- EXCERPT:

----------

The following discussion and analysis of the Company’s financial condition and results of operations should be read in conjunction with our audited consolidated financial statements and the notes related thereto which are included in “Item 8. Consolidated Financial Statements and Supplementary Data” of this Annual Report on Form 10-K. Certain information contained in the discussion and analysis set forth below includes forward-looking statements. Our actual results may differ materially from those anticipated in these forward-looking statements as a result of many factors, including those set forth under “Special Note Regarding Forward-Looking Statements,” “Item 1A. Risk Factors” and elsewhere in this Annual Report on Form 10-K.

Overview

We are a blank check company incorporated in the British Virgin Islands as a business company and incorporated for the purpose of effecting a merger, share exchange, asset acquisition, stock purchase, reorganization or similar business combination with one or more businesses. We intend to effectuate our initial business combination using cash from the proceeds of our Initial Public Offering and the private placement of the private placement units, the proceeds of the sale of our securities in connection with our initial business combination.

We expect to continue to incur significant costs in the pursuit of our acquisition plans. We cannot assure you that our plans to complete a business combination will be successful.

Recent Developments

On November 18, 2021, the Company entered into an Agreement and Plan of Merger (the “Original Merger Agreement”) dated November 18, 2021 with Blue Safari Mini Corp., an exempted company incorporated with limited liability under the laws of the Cayman Islands and a wholly-owned subsidiary of the Company (“Merger Sub”), and Bitdeer Technologies Holding Company, an exempted company incorporated with limited liability under the laws of the Cayman Islands (“Bitdeer”).

On December 15, 2021, parties to the Original Merger Agreement entered into an Amended and Restated Agreement and Plan of Merger (the “Merger Agreement”) with (ii) Bitdeer Technologies Group, an exempted company with limited liability incorporated under the laws of the Cayman Islands (“BTG”), (iii) Blue Safari Merge Limited, a British Virgin Islands business company and a wholly-owned subsidiary of BTG (“Merger Sub 1”), (iv) Blue Safari Merge II Limited, a British Virgin Islands business company and a wholly-owned subsidiary of BTG (“Merger Sub 2”), and (v) Bitdeer Merge Limited, an exempted company with limited liability incorporated under the laws of the Cayman Islands and a wholly-owned subsidiary of BTG (“Merger Sub 3”, and together with BTG, Merger Sub 1 and Merger Sub 2, the “Acquisition Entities”) to effect a change in structure of the business combination without affecting any underlying economic interests, whereby (a) Merger Sub 1 will merge with and into the Company with the Company being the surviving entity (the “First SPAC Merger”) and becoming a wholly owned subsidiary of BTG, (b) immediately following the First SPAC Merger, the Company will merge with and into Merger Sub 2 with Merger Sub 2 being the surviving entity (the “Second SPAC Merger”, and together with the First SPAC Merger, the “Initial Mergers”), and (c) following the Initial Mergers, Merger Sub 3 will merge with and into Bitdeer (the “Acquisition Merger” and together with the Initial Mergers, the “Mergers”), with Bitdeer being the surviving entity and becoming a wholly owned subsidiary of BTG. The Merger Agreement and the transactions contemplated therein were unanimously approved by the boards of directors of each of the Company, BTG, Merger Sub 1, Merger Sub 2, Merger Sub 3, Merger Sub and Bitdeer.

----------

- RECORDS:
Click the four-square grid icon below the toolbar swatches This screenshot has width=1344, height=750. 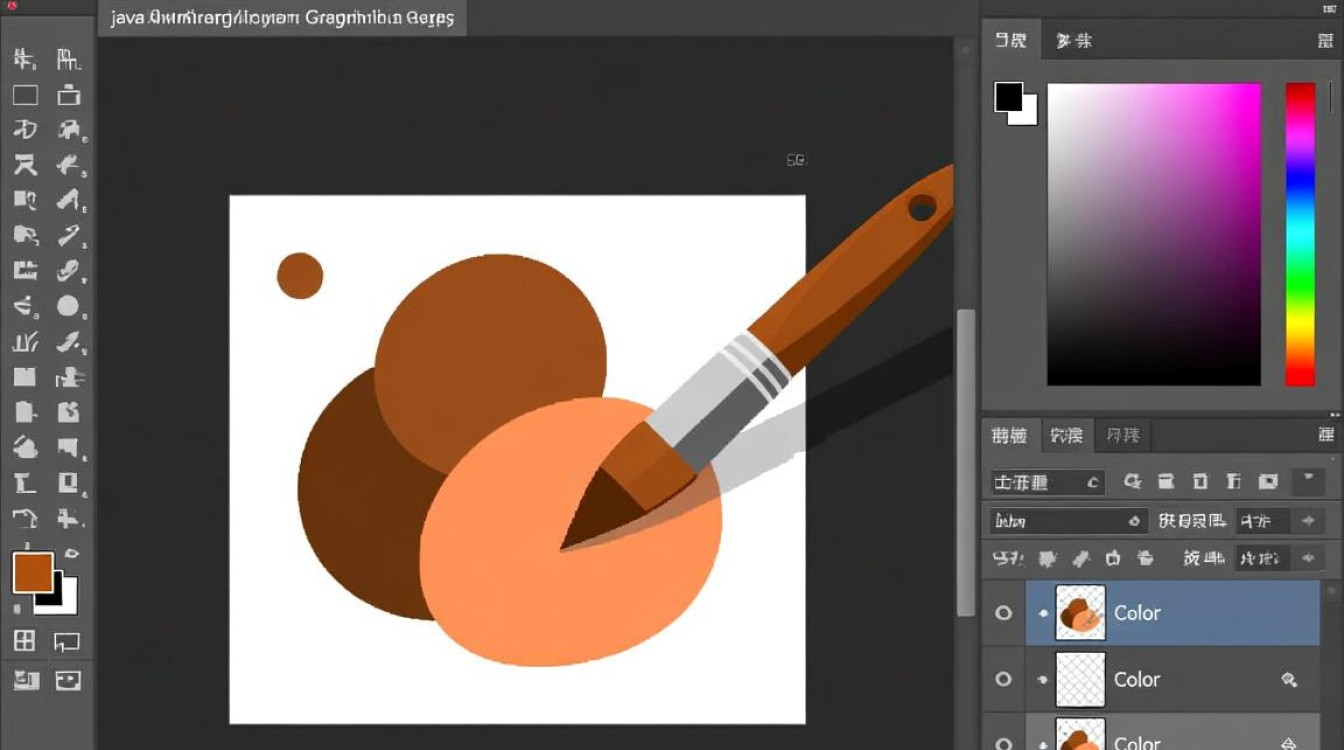coord(25,641)
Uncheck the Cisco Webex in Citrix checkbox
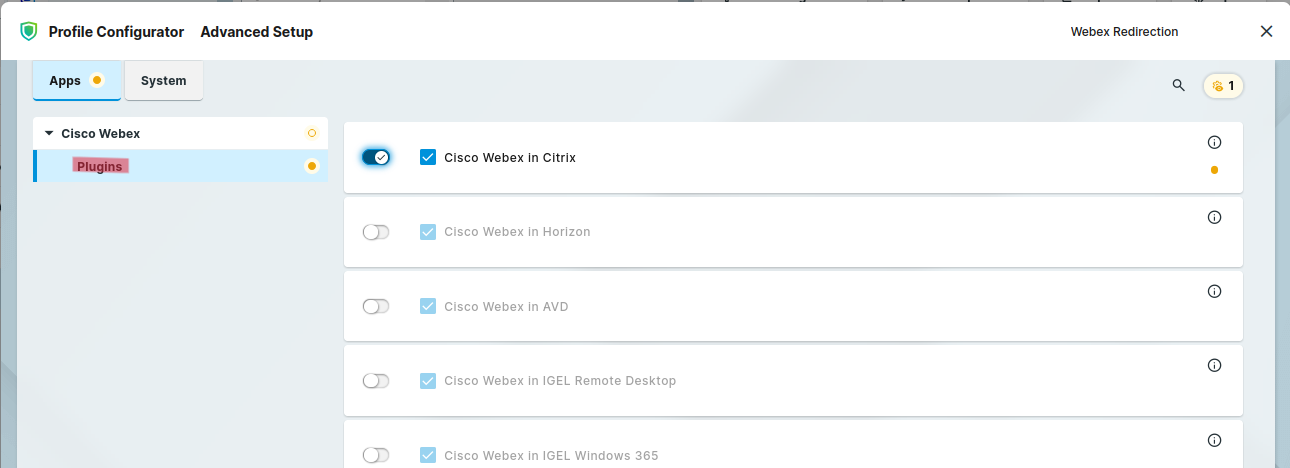This screenshot has width=1290, height=468. click(428, 157)
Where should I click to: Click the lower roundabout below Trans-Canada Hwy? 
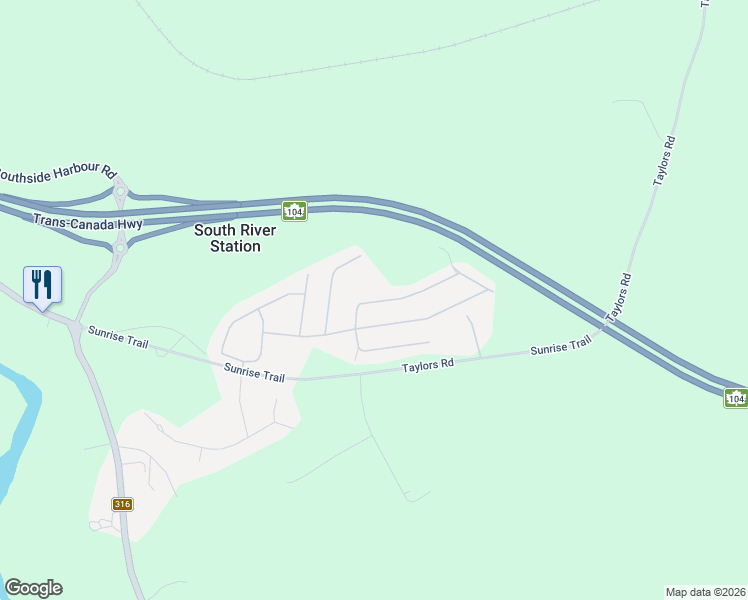click(120, 248)

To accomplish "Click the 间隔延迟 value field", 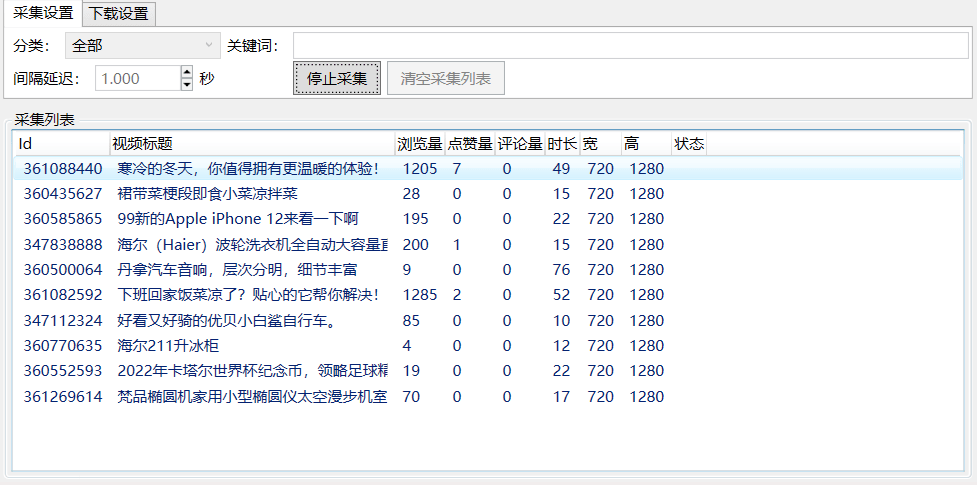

----------

- THINGS TO DO:
(1) For each statement, answer yes or no on whether it agrees with the 10-K excerpt on the Bitdeer merger, and quote the words of the excerpt that decide it.
(a) The Company was incorporated in the Cayman Islands.
(b) The Amended and Restated Agreement and Plan of Merger was entered into on December 15, 2021.
(c) In the Second SPAC Merger, the Company is the surviving entity.
(2) Reproduce the 10-K excerpt on the Bitdeer merger word for word, starting with "We expect to" and going on through "will be successful.".
(3) Write what comes next in the 10-K excerpt on the Bitdeer merger, picking up after its final sentence.

- EXPECTED RESPONSES:
(1)
(a) No: "We are a blank check company incorporated in the British Virgin Islands"
(b) Yes: "On December 15, 2021, parties to the Original Merger Agreement entered into an Amended and Restated Agreement and Plan of Merger"
(c) No: "the Company will merge with and into Merger Sub 2 with Merger Sub 2 being the surviving entity"

(2)
We expect to continue to incur significant costs in the pursuit of our acquisition plans. We cannot assure you that our plans to complete a business combination will be successful.

(3)
The Mergers and other transactions contemplated by the Merger Agreement (the “Business Combination”) are expected to be consummated after obtaining the requisite shareholders’ approval of the Company, BTG, Merger Sub 1, Merger Sub 2, Merger Sub 3, Merger Sub and Bitdeer and the satisfaction of certain other customary closing conditions. For more information, see the Current Report on Form 8-K dated December 15, 2021.

On May 30, 2022, parties entered into a First Amendment to the Merger Agreement (the “Amendment”, and the Merger Agreement as amended by such Amendment, the “Amended Merger Agreement”) to extend the termination date upon which either we or Bitdeer may terminate the Amended Merger Agreement, from May 31, 2022 to September 1, 2022.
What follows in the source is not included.